Struct Initialization

Applications Programming
1

Hi
We are using a code generator for initializing structures with the #define macro. Compiling it with the GCC 2.8.1 (with -ansi) it OK. But when we are using the SUN C 5.0 compiler it screams.

Following is a code sample:

#include <stdlib.h>
#include <stdio.h>

typedef struct TEST3 {
int E;
int F;
} TEST3;

typedef struct TEST2 {
int C;
TEST3 D;
} TEST2;

typedef struct TEST {
int A;
TEST2 B;
} TEST;

#define TEST3_NS_C (TEST3) {\
6,\
8}
#define TEST2_NS_C (TEST2) {\
2,\
TEST3_NS_C}
#define TEST_NS_C (TEST) {\
1,\
TEST2_NS_C}

main(int argc, char *argv[])
{

TEST T ; /= TEST_NS_C;/
T = TEST_NS_C;
printf("%d %d %d %d", T.A, T.B.C, T.B.D.E, T.B.D.F);
exit(1);

}

Does anybody knows why that happens since SUN C5.0 is ANSI/ISO compliant ?

Thanx

2

Can you post the error messages?

3

From the gcc man page...

Try "gcc -ansi -pedantic".

I have tried your code on gcc without either -ansi or -pendantic. I can't get it to compile with any compiler no matter what I do. We do have an older version of gcc, "gcc --version" says 2.95.3. But visually inspecting the code, I'm not surprised that it doesn't compile. Did the code get garbled as you included it the post?

4

OK,
we used the -pedantic and the gcc (ver 2.8.1) complained at line
T = TEST_NS_C; with the following errors
test.c: In function `main':
test.c:33: warning: ANSI C forbids constructor expressions
test.c:33: warning: ANSI C forbids constructor expressions
test.c:33: warning: ANSI C forbids constructor expressions

So from what -ansi option it's not a safe way anymore.

The error we get in Sun C5.0 compiler is in the same line and it reads
test.c line 33: syntax error before or at: {
which I beleve is for the same reason.

And here is the million dollar question.

How can we initialize complex structures like in the example?
Our application has to send large amount of different messages through TCP or UPD interfaces and we have prepared a code generator that would intialize all the message values to NO_STATEMENT (what ever that means).

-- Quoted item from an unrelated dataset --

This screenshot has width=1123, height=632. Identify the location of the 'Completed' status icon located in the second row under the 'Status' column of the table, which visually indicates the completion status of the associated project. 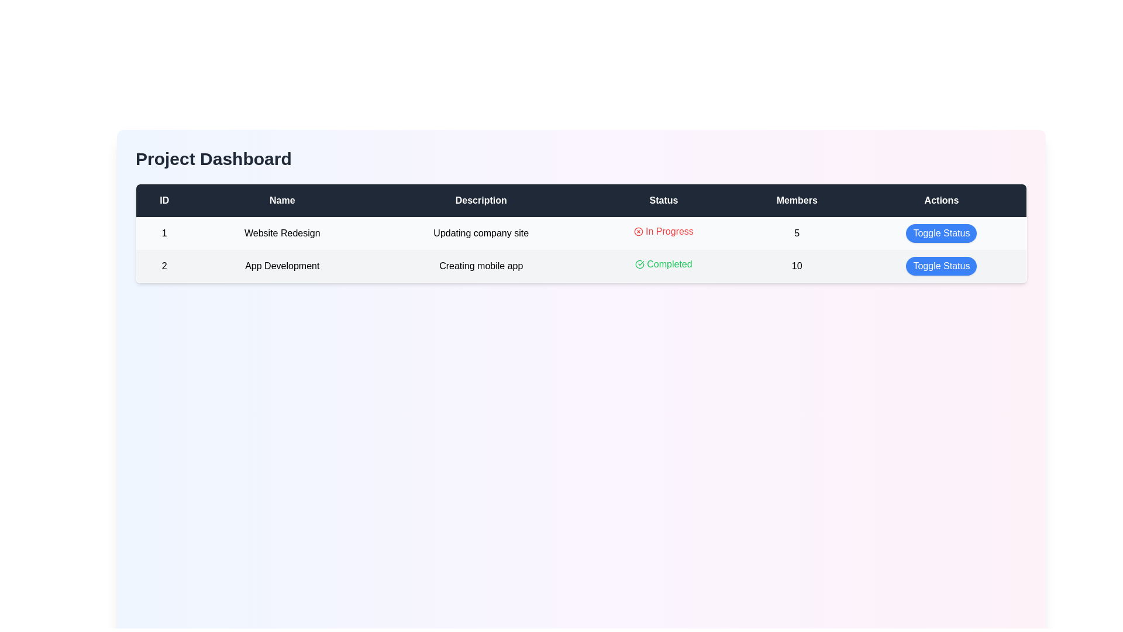
(639, 264).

Thanx once more for the help.

Andonis

5

I think that I now mostly understand the code that you posted. You're right about gcc. I suggest that you do most of your testing with a C compiler. There is a lot of code out there that happily states "gcc required", a situation simliar to those "IE required" web pages.

You are doing a lot of "typedef struct X { } X". That makes X both a typedef and name of a stucture. Unless you have a very good reason for that, just use "typedef struct { } X".

When you do "#define X_NS_C (X) {...}", what function is the (X) supposed to serve? That is the one part that I can't figure out. I finally just assumed it was a comment and dropped it.

You need a \n in your printf. I never could get my version of gcc to compile your program. When you run your program after a gcc compile, do you get a trailing \n somehow?

The exit(1) is interesting, but I couldn't resist the urge to switch it to exit(0).

#include <stdlib.h> 
#include <stdio.h> 

typedef struct { 
        int E; 
        int F; 
        } TEST3; 

typedef struct { 
        int C; 
        TEST3 D; 
        } TEST2; 

typedef struct { 
        int A; 
        TEST2 B; 
        } TEST; 

#define TEST_NS_C  { 1, TEST2_NS_C } 
#define TEST2_NS_C { 2, TEST3_NS_C } 
#define TEST3_NS_C { 6, 8 } 

main(int argc, char *argv[]) 
{ 
        TEST T = TEST_NS_C;
        printf("%d %d %d %d \n", T.A, T.B.C, T.B.D.E, T.B.D.F); 
        exit(0); 
}

Of course, in real life, I would lose those #defines and just go with:
TEST T = { 1, { 2, { 6, 8 } } };
but I guess that you need those defines for some reason. Do you really need to split them to several lines? Even machine generated C code should be readable.

I have tried my code on several c compilers. HP's c++ compiler issued a warning because main() is not typed, but the resulting program ran fine. Other than that, it compiled fine everywhere, including with gcc.

You lost me with that NO_STATEMENT stuff...I hope that wasn't too important.